Since the waveform of the phase distribution is nothing more than a modified square wave and because the parameters of interest are easily controlled, the optical filter 11 can be readily made in accordance with known techniques. For example, a filter of the desired characteristics can be simply and economically produced by a contact printing method using dichromated gelatin as a photosensitive medium in accordance with previously described development and exposure techniques (see "Hologram Formation in Hardened Dichromated Gelatin Films" by L. H. Lin, Applied Optics, May 1969, Vol. 8, No. 5, pages 963-966; and Ultraviolet Hologram Recording in Dichromated Gelatin by H. Kogelnik and T. P. Sosnowski, Applied Optics, Sept. 1970, Vol. 9, No. 9). A number of optical filters have been made in this fashion and the results have been excellent in that color misinformation and moire patterns have been eliminated completely while maintaining good resolution. As will be appreciated by those in the art, however, the filter might also be made by an appropriate, spatially controlled, deposition of a single layer of such materials as are typically used in thin-film optical filters (see Thin-Film Optical Filters by H. A. MacLeod, American Elsevier Publishing Co., Inc. (1969), Appendix I).

The optical filter is shown in FIGS. 1 and 2A as a separate and distinct element 11, comprising a layer of developed dichromated gelatin 21 deposited on a glass substrate 22, positioned in the vicinity of lens 12. In practice, however, the dichromated gelatin is preferably deposited directly on a surface of the lens.
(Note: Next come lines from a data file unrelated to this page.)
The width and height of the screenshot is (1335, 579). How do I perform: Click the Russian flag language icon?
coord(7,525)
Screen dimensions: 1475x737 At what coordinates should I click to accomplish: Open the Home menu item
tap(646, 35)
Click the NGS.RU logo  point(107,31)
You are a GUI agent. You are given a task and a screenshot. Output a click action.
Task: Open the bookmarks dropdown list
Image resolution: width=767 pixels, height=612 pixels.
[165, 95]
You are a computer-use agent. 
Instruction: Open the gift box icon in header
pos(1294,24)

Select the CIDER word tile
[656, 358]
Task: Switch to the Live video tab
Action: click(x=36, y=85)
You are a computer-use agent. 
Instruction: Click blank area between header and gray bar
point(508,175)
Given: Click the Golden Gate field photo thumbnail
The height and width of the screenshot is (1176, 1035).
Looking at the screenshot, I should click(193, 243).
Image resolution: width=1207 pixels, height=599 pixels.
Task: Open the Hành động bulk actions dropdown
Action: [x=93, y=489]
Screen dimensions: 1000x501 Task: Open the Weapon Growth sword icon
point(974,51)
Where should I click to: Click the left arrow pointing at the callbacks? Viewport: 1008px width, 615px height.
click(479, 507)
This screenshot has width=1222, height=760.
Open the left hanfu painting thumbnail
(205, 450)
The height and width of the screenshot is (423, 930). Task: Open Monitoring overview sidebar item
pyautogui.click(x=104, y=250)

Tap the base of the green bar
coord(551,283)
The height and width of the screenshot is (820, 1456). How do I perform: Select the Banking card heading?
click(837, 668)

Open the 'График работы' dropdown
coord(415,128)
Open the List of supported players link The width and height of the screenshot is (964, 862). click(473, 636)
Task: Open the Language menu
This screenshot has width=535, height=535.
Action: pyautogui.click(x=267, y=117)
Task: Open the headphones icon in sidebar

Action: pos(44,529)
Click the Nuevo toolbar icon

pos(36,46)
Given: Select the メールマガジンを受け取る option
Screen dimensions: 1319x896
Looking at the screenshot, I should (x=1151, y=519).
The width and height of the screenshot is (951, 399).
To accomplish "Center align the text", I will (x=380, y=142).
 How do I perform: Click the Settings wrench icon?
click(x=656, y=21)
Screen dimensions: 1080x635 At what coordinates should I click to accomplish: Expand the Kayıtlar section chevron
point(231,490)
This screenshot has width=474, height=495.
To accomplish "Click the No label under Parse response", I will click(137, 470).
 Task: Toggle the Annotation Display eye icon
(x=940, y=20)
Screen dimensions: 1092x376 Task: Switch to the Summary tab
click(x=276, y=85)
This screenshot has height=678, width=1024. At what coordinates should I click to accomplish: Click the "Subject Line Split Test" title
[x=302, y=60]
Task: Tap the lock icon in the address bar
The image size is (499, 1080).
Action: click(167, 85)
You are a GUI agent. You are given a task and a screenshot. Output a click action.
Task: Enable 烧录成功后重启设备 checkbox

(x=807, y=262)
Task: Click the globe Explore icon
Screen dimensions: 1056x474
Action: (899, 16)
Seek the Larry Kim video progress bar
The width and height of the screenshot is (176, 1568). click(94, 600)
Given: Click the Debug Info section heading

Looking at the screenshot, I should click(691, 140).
The red, blue and green primary color system is the one most often encountered in the art. However, other color systems have been proposed heretofore -- such as cyan, yellow and magenta. It must be evident, therefore, that the present invention is in no way limited to a red, blue and green primary color arrangement and it can quite readily find application in any other color system wherein certain wavelengths must be selectively filtered in the manner and for the purposes described.

For the above reasons, it is to be understood that the foregoing disclosure is merely illustrative of the application of the principles of the present invention and numerous modifications or alterations may be devised by those skilled in the art without departing from the spirit and scope of the invention.